Claude-Code-Scientist claim-extraction

Guides rigorous evidence extraction from papers. Use when reviewing literature to ensure proper provenance tracking.

install
source · Clone the upstream repo
git clone https://github.com/rhowardstone/Claude-Code-Scientist
Claude Code · Install into ~/.claude/skills/
T=$(mktemp -d) && git clone --depth=1 https://github.com/rhowardstone/Claude-Code-Scientist "$T" && mkdir -p ~/.claude/skills && cp -r "$T/.claude/skills/claim-extraction" ~/.claude/skills/rhowardstone-claude-code-scientist-claim-extraction && rm -rf "$T"
manifest: .claude/skills/claim-extraction/SKILL.md
source content

Claim Extraction Guidelines

Extract evidence with full provenance from research papers.

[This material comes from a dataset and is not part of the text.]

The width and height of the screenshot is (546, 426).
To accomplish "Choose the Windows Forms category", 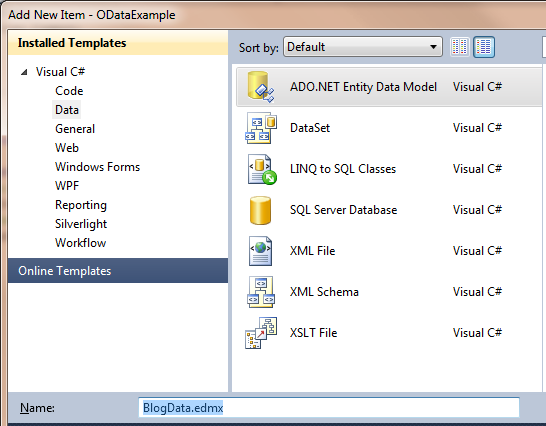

Target: 2-5 Claims Per Paper

If averaging less than 2 claims per paper, re-read. You're missing evidence.

What to Extract

From Results Section (Richest)

  • Quantitative findings ("X increased by Y%")
  • Comparative results ("A outperformed B")
  • Statistical significance ("p < 0.05")

From Methods Section

  • Algorithmic claims ("uses penalty-based scoring")
  • Parameter choices ("default k=5 optimal")
  • Implementation details affecting reproducibility

From Discussion Section

  • Limitations acknowledged
  • Comparisons to prior work
  • Future directions

From Introduction

  • State-of-the-art claims
  • Known gaps motivating the study

Claim Structure

{
  "claim_text": "Tool-X achieves O(n) time complexity for data processing",
  "supports_rq": ["RQ1", "RQ2"],
  "rq_context": "Addresses RQ1 by characterizing efficiency; supports RQ2 baseline",
  "importance": "Establishes performance expectations for analysis tools",
  "evidence": {
    "source_doi": "10.1093/nar/gks596",
    "source_type": "journal",
    "quote": "The algorithm achieves linear time complexity O(n) where n is the input data size",
    "page": 7,
    "section": "Results",
    "context_surrounding_text": "We benchmarked Tool-X on datasets ranging from 1KB to 10GB. The algorithm achieves linear time complexity...",
    "confidence": 0.95,
    "confidence_justification": "Explicit quantitative statement with empirical validation in peer-reviewed publication"
  }
}

Required Fields

Every claim MUST have:

  • source_doi
    - Paper DOI
  • quote
    - EXACT text (not paraphrased)
  • page
    or
    section
    - Location in source
  • confidence
    - 0.0-1.0 score
  • confidence_justification
    - Why this confidence

Confidence Guidelines

ScoreMeaningExample
0.9-1.0Explicit quantitative with validation"achieved 95% accuracy (n=1000, p<0.001)"
0.7-0.9Clear statement with evidence"significantly outperformed baseline"
0.5-0.7Reasonable inference"suggests improved performance"
0.3-0.5Weak evidence, needs corroboration"may indicate..."
<0.3SpeculationDon't extract as claim

Handling Conflicts

When papers disagree:

{
  "conflict": "Paper A claims X, Paper B claims Y",
  "investigation": {
    "paper_a_method": "Used dataset Z with parameters...",
    "paper_b_method": "Different dataset W with...",
    "root_cause": "Different experimental setups"
  },
  "resolution": "Both valid in their contexts",
  "confidence": 0.8
}

Anti-Patterns

  • Paraphrased quotes: Must be exact text
  • Missing DOIs: Every claim needs source
  • Vague claims: "Tool is good" (no specifics)
  • Unsupported confidence: Score without justification
  • Single-source claims: Try to corroborate

Output Format

Save to

evidence_report.json
:

{
  "papers_reviewed": 12,
  "rq_coverage": {
    "RQ1": {"status": "answered", "confidence": 0.9, "claims": [...]},
    "RQ2": {"status": "partial", "gaps": ["..."]}
  },
  "all_claims": [...],
  "conflicts_identified": [...],
  "new_rqs_proposed": [...]
}

Extract rigorously. Cite exactly. Justify confidence.